While the main reason has been a shift in foreign money flowing out of those regions in the face of weaker global growth, a process that was exacerbated by the slowdown in US quantitative easing, paranoia around China’s economy does seem to be an underlying factor.

It got to the point last year that, according to star Artemis managers Adrian Frost and Adrian Gosden, the stockmarket seemed to expect China never to build anything ever again, when in reality it was still ploughing money into infrastructure projects.

The realisation of this may be one of the reasons that the Brazilian Bovespa index has bounced back from its fall in 2013 and has generated considerable returns so far this year.
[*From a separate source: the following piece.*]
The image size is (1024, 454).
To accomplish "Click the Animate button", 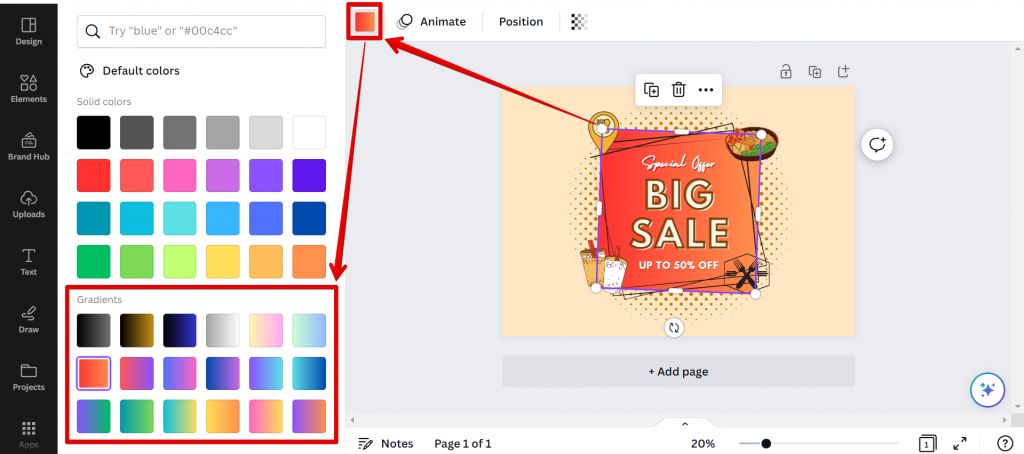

In spite of a mixed recent showing, mining shares are also up in the past year.

The slowdown in China and emerging markets has also affected a lot of Western multinational firms that relied on the region for growth, such as banks HSBC and Standard Chartered, and consumer goods companies such as Unilever. Again, however, these companies have experienced mini-revivals in recent months.
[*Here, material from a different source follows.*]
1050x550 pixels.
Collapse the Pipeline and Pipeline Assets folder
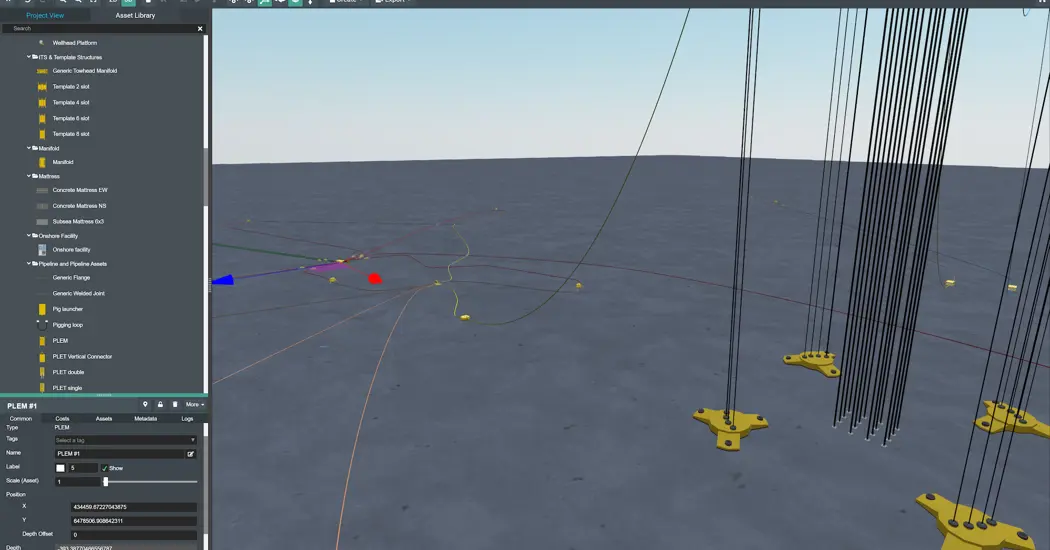click(x=30, y=264)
In fact, China itself is one of the few areas not to have enjoyed a stockmarket boost recently.

Financing an evolution

The reasons for that are encapsulated in a recent HSBC report on the region which explains: “There has been growing concern about China’s shadow banking system and corporate default risks. The investment boom since 2009 has given rise to over-capacity in several sectors, excess supply in the property market in some cities, and a surge in corporate leverage and local government debt.

“The credit boom and high leverage will inevitably lead to financial losses and corporate defaults, as interest rates rise and economic growth slows.”